# using the internet to punish your kids



## redog (Oct 14, 2005)

I warned my son Kyle that I was gonna post this if he didnt stop messing with me


----------



## Indigo Bully Connection (Dec 21, 2006)

i litterally LOLed... fish kisser!


----------



## teasha (Aug 3, 2010)

Looool!!!!!!


----------



## pitbullmamanatl (Jun 1, 2010)

lmao... Carley was cracking me up... shut up dad....love it


----------



## 9361 (Jun 25, 2009)

hahaha too funny! Carley is so adorable! haha I would have been scared too girl. hahaha


----------



## Nizmosmommy (Jun 1, 2009)

hahahahaha, I can't wait to harass Riley.
I will never put the camera down ever. hahaha


----------



## dixieland (Aug 14, 2009)

:rofl: HAHAAA! How old is your son?


----------



## buzhunter (Sep 3, 2007)

We got a rule in my family, you gotta kiss your fish on the lips before you throw 'em back and only my youngest will do it cause he's a natural born freak like dad lol. Great stuff.


----------



## DueceAddicTed (Sep 28, 2009)

Lolll !! I love this vid hahaha .....


----------



## aimee235 (Apr 29, 2007)

Aww.

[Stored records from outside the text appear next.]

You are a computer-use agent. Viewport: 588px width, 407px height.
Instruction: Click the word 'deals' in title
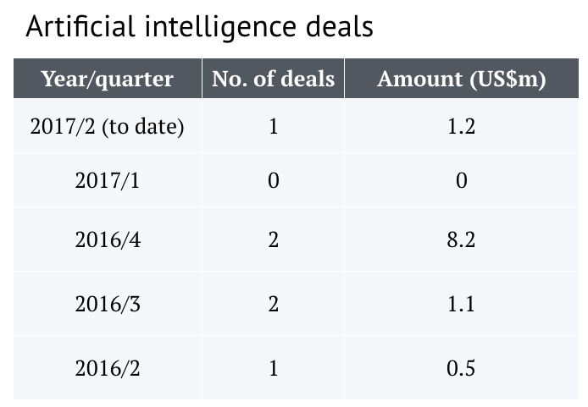[x=340, y=26]
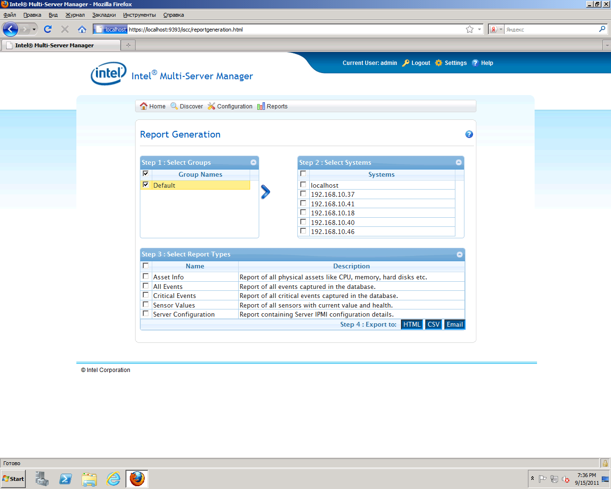Viewport: 611px width, 489px height.
Task: Collapse the Step 3 Select Report Types panel
Action: tap(460, 255)
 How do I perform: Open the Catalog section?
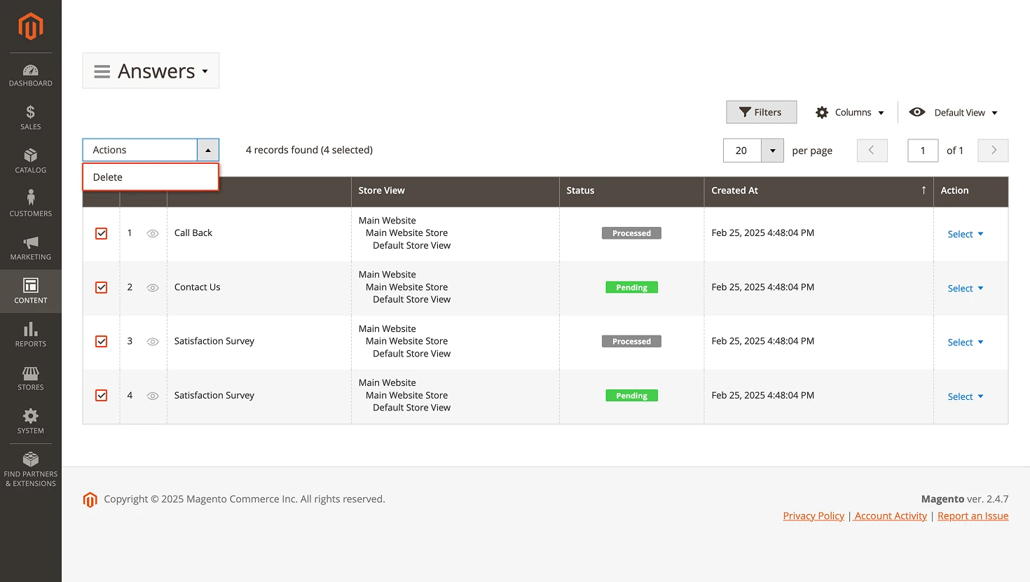pos(30,160)
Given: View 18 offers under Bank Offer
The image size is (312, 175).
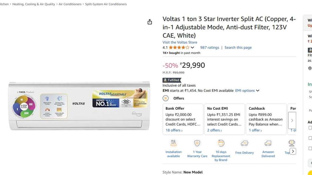Looking at the screenshot, I should coord(174,130).
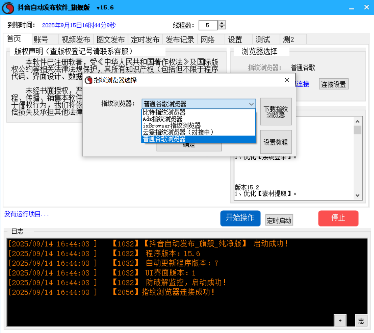374x333 pixels.
Task: Click the "志" icon at the bottom right
Action: click(361, 320)
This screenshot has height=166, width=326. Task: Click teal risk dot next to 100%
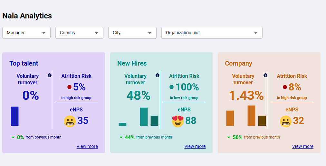(x=171, y=87)
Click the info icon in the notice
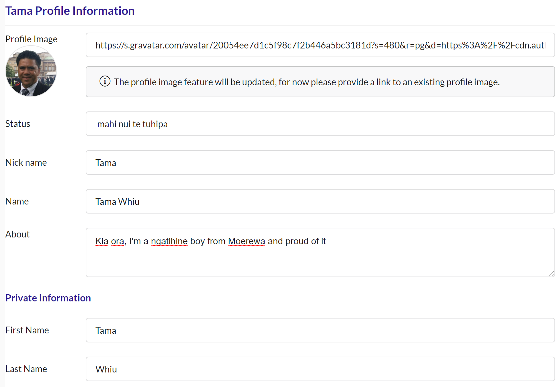This screenshot has height=387, width=558. 105,81
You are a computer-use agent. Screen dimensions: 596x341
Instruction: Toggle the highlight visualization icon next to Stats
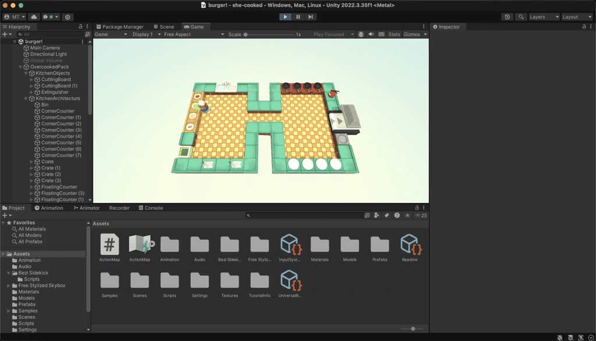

Your kids are soo cute!


----------



## redog (Oct 14, 2005)

Kyle cracks me up everyday with his antics
Dixie He just turned 17
and Aimee, thats easy for you to say cuz you dont have to live with 'em hahahaha


----------



## redog (Oct 14, 2005)

buzhunter said:


> We got a rule in my family, you gotta kiss your fish on the lips before you throw 'em back and only my youngest will do it cause he's a natural born freak like dad lol. Great stuff.


gotta live by the rules. my favorite rule is "if you kill it you have to eat it". you wouldnt beleive some of the things he has eaten in his life time, worms, ants and most everything a kid is tempted to torture. now hes a great sportman chooses his prey carefully lol


----------



## aimee235 (Apr 29, 2007)

lol. Everyone says my kids are cute too and I think the same thing!


----------